TASK INSTRUCTIONS:
Could you please repeat all of the entries exactly as written?

Start of MATERIAL FOR THIS EXERCISE

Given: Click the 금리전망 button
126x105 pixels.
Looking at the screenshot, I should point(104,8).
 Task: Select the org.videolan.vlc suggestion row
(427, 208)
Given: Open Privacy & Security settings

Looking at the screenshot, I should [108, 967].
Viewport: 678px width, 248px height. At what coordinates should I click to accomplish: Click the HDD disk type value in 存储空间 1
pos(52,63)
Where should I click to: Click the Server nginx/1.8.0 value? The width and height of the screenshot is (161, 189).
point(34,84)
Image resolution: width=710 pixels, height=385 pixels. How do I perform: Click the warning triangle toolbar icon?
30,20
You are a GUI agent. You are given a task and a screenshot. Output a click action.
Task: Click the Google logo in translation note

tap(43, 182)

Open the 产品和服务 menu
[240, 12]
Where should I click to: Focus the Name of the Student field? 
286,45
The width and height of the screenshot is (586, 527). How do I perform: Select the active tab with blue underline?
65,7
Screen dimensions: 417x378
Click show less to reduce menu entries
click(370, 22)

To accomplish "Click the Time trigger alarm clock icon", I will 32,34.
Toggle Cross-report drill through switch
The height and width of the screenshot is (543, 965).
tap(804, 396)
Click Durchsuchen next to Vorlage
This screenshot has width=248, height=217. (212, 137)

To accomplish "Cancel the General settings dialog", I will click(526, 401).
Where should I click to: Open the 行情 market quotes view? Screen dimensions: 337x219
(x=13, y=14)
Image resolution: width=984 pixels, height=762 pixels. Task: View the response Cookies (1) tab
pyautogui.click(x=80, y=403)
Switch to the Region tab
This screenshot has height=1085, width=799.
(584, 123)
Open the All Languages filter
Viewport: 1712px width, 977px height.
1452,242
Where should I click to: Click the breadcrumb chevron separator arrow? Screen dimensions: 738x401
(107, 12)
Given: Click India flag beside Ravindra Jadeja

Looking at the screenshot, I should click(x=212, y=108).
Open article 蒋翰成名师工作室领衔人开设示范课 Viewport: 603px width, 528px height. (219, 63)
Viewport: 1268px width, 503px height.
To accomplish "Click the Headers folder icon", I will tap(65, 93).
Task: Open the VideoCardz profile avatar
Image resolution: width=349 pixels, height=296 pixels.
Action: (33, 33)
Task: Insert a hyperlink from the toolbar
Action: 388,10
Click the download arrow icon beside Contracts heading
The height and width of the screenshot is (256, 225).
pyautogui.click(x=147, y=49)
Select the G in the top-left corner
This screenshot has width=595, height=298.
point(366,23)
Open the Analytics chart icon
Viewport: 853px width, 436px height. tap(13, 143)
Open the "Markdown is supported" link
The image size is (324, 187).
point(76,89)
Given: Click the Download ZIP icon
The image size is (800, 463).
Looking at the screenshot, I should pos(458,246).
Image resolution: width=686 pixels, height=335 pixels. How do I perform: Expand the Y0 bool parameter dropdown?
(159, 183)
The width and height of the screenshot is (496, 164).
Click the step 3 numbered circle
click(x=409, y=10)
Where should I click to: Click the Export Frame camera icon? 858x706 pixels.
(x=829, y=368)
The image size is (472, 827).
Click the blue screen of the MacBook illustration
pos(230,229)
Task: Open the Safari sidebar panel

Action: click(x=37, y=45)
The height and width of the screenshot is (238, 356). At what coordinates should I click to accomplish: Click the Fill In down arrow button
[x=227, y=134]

End of MATERIAL FOR THIS EXERCISE

OUTPUT FOR THIS TASK:
Given: Click the 금리전망 button
126x105 pixels.
Looking at the screenshot, I should point(104,8).
 Task: Select the org.videolan.vlc suggestion row
(427, 208)
Given: Open Privacy & Security settings

Looking at the screenshot, I should [108, 967].
Viewport: 678px width, 248px height. At what coordinates should I click to accomplish: Click the HDD disk type value in 存储空间 1
pos(52,63)
Where should I click to: Click the Server nginx/1.8.0 value? The width and height of the screenshot is (161, 189).
point(34,84)
Image resolution: width=710 pixels, height=385 pixels. How do I perform: Click the warning triangle toolbar icon?
30,20
You are a GUI agent. You are given a task and a screenshot. Output a click action.
Task: Click the Google logo in translation note

tap(43, 182)

Open the 产品和服务 menu
[240, 12]
Where should I click to: Focus the Name of the Student field? 
286,45
The width and height of the screenshot is (586, 527). How do I perform: Select the active tab with blue underline?
65,7
Screen dimensions: 417x378
Click show less to reduce menu entries
click(370, 22)

To accomplish "Click the Time trigger alarm clock icon", I will 32,34.
Toggle Cross-report drill through switch
The height and width of the screenshot is (543, 965).
tap(804, 396)
Click Durchsuchen next to Vorlage
This screenshot has width=248, height=217. (212, 137)

To accomplish "Cancel the General settings dialog", I will click(526, 401).
Where should I click to: Open the 行情 market quotes view? Screen dimensions: 337x219
(x=13, y=14)
Image resolution: width=984 pixels, height=762 pixels. Task: View the response Cookies (1) tab
pyautogui.click(x=80, y=403)
Switch to the Region tab
This screenshot has height=1085, width=799.
(584, 123)
Open the All Languages filter
Viewport: 1712px width, 977px height.
1452,242
Where should I click to: Click the breadcrumb chevron separator arrow? Screen dimensions: 738x401
(107, 12)
Given: Click India flag beside Ravindra Jadeja

Looking at the screenshot, I should click(x=212, y=108).
Open article 蒋翰成名师工作室领衔人开设示范课 Viewport: 603px width, 528px height. (219, 63)
Viewport: 1268px width, 503px height.
To accomplish "Click the Headers folder icon", I will tap(65, 93).
Task: Open the VideoCardz profile avatar
Image resolution: width=349 pixels, height=296 pixels.
Action: (33, 33)
Task: Insert a hyperlink from the toolbar
Action: 388,10
Click the download arrow icon beside Contracts heading
The height and width of the screenshot is (256, 225).
pyautogui.click(x=147, y=49)
Select the G in the top-left corner
This screenshot has width=595, height=298.
point(366,23)
Open the Analytics chart icon
Viewport: 853px width, 436px height. tap(13, 143)
Open the "Markdown is supported" link
The image size is (324, 187).
point(76,89)
Given: Click the Download ZIP icon
The image size is (800, 463).
Looking at the screenshot, I should pos(458,246).
Image resolution: width=686 pixels, height=335 pixels. How do I perform: Expand the Y0 bool parameter dropdown?
(159, 183)
The width and height of the screenshot is (496, 164).
Click the step 3 numbered circle
click(x=409, y=10)
Where should I click to: Click the Export Frame camera icon? 858x706 pixels.
(x=829, y=368)
The image size is (472, 827).
Click the blue screen of the MacBook illustration
pos(230,229)
Task: Open the Safari sidebar panel

Action: click(x=37, y=45)
The height and width of the screenshot is (238, 356). At what coordinates should I click to accomplish: Click the Fill In down arrow button
[x=227, y=134]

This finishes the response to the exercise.